→ Les consignes:
**A.** Dans le texte sur l'emploi et les logiques financières, quelles sont les cibles privilégiées des critiques de la réflexion théorique ?
**B.** Recopiez mot pour mot le passage du texte sur l'emploi et les logiques financières qui commence à « Dans un contexte » et se termine à « réduction des effectifs. ».
***** Texte à lire
Dans un contexte de crise et d’approfondissement du chômage, l’emploi est au cœur de toutes les préoccupations. Or la période récente a connu quelques exemples retentissants d’entreprises apparemment prospères, mais n’hésitant pas à recourir aux licenciements pour préserver leurs résultats. La rationalisation de la production est en effet devenue pour nombre de managers et de consultants la clé de la réussite face à une concurrence exacerbée. Mais le succès lui-même semble trop souvent s’inscrire dans une logique au sein de laquelle la performance financière domine la politique de l’entreprise à l’égard de la main d’œuvre. C’est pourquoi les indicateurs de performance sont de plus en plus contestés car ils sont suspectés d’induire une stratégie générale de réduction des effectifs.

A ce sentiment général de soupçon, la réflexion théorique ajoute un ensemble de critiques dont les instruments de la comptabilité financière sont les cibles privilégiées. Dès lors, dans bien des écrits la contestation de la prégnance des logiques financières ne va pas sans une critique de l’outil comptable, dont on se propose de rendre compte ici dans un premier temps.
**********
***** Données présentées
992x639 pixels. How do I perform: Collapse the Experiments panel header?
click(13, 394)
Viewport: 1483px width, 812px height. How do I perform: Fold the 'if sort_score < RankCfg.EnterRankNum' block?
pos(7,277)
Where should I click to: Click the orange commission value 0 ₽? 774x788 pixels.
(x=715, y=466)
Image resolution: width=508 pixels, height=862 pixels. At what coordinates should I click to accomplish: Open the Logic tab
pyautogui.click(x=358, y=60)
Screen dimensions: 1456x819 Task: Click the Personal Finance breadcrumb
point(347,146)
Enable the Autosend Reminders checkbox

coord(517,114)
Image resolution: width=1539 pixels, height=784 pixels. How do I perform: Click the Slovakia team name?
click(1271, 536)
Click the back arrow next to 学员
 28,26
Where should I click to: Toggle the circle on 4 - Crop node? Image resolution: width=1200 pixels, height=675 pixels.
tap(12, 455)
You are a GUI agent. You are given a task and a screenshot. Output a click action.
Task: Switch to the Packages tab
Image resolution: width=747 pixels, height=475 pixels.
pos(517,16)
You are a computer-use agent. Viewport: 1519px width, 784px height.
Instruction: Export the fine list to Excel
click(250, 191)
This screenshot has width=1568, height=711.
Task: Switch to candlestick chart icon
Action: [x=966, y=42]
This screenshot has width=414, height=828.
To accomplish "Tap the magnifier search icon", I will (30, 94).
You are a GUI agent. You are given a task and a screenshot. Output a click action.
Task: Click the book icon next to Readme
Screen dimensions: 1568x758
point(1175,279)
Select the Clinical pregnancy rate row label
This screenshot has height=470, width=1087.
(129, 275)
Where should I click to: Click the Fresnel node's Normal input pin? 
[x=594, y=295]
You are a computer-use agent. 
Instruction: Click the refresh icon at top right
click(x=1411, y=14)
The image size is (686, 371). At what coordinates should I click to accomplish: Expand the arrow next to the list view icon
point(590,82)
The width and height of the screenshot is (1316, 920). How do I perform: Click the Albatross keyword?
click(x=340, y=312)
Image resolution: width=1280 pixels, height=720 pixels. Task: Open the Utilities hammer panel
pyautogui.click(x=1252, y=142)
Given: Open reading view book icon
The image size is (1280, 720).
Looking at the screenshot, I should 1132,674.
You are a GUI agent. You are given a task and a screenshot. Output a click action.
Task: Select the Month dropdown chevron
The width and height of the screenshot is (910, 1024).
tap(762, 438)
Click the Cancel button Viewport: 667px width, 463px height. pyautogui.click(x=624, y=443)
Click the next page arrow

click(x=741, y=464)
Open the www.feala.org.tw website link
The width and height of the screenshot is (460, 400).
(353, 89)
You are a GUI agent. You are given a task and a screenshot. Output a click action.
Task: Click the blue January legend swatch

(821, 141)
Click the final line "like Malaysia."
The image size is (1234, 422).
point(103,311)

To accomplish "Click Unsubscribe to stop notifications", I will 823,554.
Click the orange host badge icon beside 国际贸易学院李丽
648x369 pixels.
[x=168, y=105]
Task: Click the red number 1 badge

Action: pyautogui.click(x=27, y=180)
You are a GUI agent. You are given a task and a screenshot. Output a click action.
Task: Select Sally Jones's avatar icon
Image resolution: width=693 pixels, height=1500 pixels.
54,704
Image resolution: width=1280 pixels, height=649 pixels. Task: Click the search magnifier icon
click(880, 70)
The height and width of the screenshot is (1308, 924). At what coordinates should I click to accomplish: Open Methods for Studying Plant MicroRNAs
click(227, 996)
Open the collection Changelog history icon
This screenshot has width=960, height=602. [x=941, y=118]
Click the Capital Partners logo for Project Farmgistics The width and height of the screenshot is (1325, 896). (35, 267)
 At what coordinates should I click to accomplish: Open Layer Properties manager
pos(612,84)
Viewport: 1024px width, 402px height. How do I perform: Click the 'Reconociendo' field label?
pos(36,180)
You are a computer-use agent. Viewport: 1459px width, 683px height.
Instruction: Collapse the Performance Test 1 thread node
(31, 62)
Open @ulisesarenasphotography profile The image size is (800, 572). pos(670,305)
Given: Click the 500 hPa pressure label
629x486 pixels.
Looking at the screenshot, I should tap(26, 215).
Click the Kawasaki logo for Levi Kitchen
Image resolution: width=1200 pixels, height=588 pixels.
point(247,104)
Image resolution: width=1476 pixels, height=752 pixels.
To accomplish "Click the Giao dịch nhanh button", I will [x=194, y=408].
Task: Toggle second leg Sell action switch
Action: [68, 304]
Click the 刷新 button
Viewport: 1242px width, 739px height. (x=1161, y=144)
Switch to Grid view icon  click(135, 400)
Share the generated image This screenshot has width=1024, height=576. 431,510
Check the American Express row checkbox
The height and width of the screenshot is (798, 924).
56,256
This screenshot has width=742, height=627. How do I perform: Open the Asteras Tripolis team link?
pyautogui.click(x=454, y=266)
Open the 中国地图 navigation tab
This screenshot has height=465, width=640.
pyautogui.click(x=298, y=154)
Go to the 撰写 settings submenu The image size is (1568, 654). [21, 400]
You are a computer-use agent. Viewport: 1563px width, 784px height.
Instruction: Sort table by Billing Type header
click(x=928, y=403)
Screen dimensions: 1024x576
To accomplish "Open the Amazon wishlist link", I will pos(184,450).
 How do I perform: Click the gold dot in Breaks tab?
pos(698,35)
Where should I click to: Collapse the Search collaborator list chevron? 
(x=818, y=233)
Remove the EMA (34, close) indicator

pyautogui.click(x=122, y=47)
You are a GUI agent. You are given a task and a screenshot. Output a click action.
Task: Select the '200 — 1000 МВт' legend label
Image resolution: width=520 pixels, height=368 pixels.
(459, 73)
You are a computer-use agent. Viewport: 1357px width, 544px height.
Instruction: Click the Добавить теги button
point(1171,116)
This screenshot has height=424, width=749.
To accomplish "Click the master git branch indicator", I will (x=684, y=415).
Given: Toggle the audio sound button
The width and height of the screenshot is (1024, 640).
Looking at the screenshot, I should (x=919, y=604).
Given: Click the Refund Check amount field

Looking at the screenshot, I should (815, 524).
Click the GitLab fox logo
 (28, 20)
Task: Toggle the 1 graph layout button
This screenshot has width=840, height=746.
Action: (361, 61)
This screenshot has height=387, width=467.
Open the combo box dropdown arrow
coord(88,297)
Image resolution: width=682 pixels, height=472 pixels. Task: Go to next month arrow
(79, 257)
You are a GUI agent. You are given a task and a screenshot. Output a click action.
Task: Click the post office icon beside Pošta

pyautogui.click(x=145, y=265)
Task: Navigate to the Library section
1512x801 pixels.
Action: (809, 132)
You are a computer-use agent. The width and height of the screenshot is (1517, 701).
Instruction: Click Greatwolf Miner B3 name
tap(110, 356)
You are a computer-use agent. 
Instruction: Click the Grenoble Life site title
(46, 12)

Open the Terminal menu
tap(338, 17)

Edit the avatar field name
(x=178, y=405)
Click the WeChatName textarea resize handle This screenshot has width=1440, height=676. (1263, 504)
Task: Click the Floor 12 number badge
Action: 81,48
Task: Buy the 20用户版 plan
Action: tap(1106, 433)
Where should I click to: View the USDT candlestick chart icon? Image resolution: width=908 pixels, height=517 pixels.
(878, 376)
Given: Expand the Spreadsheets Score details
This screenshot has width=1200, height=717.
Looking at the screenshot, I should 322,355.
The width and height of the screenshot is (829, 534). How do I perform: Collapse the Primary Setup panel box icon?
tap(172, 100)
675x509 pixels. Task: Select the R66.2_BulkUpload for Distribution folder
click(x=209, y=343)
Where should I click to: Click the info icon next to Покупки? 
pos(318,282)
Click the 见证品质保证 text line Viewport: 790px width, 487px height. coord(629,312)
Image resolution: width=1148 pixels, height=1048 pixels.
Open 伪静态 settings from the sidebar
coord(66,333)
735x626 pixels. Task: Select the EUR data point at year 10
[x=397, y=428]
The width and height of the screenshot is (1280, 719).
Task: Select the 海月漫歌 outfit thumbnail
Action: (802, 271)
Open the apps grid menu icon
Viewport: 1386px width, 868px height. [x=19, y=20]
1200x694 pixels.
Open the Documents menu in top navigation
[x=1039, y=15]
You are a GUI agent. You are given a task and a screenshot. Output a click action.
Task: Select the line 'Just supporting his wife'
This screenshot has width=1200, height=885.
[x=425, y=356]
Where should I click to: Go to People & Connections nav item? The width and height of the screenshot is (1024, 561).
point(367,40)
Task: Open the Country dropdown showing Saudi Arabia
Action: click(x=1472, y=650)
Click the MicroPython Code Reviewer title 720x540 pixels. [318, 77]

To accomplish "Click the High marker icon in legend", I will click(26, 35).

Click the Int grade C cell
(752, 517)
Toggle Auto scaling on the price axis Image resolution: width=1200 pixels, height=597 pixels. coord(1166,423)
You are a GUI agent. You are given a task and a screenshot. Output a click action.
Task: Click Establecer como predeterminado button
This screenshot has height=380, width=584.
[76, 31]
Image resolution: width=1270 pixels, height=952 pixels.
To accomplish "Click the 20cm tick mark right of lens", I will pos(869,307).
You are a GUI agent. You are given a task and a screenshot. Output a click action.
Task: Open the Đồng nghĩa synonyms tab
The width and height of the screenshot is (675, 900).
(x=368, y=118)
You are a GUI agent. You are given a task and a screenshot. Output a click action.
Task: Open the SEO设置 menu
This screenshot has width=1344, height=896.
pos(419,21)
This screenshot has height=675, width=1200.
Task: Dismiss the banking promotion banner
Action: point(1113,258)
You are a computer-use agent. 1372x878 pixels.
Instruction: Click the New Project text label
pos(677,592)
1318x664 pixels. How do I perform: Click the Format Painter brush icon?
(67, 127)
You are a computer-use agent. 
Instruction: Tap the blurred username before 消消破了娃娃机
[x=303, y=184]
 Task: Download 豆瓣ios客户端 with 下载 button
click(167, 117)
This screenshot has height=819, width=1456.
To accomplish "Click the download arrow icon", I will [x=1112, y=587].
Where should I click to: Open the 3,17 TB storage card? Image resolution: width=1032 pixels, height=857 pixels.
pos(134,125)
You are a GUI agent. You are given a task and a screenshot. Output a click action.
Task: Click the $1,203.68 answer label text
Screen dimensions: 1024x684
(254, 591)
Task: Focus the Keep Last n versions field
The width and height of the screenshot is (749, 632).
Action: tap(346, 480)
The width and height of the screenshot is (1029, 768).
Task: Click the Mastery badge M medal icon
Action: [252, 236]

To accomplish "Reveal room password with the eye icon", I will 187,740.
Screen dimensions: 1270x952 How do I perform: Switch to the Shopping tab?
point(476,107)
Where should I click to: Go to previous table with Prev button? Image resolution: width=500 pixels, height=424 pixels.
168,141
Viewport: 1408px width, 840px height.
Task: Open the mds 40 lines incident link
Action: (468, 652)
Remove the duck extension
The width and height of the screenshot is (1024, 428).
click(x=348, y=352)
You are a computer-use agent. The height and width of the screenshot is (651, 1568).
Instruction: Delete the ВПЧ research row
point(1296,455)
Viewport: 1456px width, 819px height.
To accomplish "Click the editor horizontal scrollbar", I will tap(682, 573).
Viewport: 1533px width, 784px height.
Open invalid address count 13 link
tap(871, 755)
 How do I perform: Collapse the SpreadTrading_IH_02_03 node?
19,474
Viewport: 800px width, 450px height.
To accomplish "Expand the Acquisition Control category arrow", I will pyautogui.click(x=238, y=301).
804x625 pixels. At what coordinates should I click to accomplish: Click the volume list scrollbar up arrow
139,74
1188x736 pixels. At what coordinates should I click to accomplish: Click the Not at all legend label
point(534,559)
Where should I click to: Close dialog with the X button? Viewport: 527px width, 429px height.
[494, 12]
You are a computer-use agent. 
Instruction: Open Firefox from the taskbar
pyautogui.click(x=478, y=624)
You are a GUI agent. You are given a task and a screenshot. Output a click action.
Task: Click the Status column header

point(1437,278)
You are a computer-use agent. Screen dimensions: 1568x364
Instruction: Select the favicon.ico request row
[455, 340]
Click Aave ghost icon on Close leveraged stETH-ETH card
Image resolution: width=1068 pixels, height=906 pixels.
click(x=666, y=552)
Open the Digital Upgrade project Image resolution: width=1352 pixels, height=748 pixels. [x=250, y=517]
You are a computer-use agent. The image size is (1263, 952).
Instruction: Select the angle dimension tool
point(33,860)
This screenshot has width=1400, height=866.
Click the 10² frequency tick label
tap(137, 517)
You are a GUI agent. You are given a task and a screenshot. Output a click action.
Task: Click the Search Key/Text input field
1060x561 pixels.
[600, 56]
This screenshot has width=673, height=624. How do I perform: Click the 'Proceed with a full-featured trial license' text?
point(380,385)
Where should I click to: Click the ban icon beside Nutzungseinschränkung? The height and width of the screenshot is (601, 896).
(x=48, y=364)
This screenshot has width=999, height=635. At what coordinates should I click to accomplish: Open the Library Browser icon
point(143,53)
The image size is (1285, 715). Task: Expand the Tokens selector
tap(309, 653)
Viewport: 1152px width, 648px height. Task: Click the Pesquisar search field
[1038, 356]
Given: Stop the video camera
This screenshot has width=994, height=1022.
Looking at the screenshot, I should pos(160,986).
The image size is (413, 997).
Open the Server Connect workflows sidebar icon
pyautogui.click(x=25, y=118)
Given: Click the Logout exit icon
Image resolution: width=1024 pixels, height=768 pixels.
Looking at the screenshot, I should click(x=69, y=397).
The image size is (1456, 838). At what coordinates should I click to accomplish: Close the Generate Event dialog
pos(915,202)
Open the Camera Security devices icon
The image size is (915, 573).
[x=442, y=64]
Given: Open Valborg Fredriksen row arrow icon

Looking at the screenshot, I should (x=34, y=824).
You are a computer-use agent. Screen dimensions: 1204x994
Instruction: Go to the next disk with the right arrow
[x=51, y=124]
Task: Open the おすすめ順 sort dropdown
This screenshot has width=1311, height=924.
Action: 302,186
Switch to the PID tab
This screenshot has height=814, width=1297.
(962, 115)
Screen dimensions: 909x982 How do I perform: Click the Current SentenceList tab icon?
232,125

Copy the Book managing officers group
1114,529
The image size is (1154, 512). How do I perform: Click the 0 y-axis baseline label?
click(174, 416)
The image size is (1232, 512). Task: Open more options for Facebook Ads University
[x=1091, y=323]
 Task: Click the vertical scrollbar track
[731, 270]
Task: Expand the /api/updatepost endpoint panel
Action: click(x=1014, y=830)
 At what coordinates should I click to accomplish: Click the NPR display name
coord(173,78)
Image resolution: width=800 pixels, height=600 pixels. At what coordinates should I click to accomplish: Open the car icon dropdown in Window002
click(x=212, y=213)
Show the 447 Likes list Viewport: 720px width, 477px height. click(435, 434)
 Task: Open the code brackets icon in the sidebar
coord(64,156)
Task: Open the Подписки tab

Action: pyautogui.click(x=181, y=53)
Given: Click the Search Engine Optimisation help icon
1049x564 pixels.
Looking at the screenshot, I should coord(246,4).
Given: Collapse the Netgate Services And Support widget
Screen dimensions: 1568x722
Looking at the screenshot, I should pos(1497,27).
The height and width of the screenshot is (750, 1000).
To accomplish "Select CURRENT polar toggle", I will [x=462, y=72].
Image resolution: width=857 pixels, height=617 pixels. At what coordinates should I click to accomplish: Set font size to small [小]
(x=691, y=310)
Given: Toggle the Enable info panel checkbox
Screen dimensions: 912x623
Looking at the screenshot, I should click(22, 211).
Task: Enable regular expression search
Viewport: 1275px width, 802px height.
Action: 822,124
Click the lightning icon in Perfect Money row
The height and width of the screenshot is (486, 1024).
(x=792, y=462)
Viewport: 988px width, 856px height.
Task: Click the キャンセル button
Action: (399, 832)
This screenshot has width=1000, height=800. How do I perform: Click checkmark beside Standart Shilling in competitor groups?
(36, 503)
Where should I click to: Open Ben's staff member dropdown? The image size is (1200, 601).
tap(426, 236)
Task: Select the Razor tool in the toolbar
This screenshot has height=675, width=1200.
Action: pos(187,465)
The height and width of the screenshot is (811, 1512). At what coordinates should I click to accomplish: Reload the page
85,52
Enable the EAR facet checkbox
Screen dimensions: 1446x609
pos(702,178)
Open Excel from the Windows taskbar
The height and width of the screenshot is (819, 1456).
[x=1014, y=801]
**********
→ Corrigé des consignes:
**A.** Les instruments de la comptabilité financière.

**B.**
Dans un contexte de crise et d’approfondissement du chômage, l’emploi est au cœur de toutes les préoccupations. Or la période récente a connu quelques exemples retentissants d’entreprises apparemment prospères, mais n’hésitant pas à recourir aux licenciements pour préserver leurs résultats. La rationalisation de la production est en effet devenue pour nombre de managers et de consultants la clé de la réussite face à une concurrence exacerbée. Mais le succès lui-même semble trop souvent s’inscrire dans une logique au sein de laquelle la performance financière domine la politique de l’entreprise à l’égard de la main d’œuvre. C’est pourquoi les indicateurs de performance sont de plus en plus contestés car ils sont suspectés d’induire une stratégie générale de réduction des effectifs.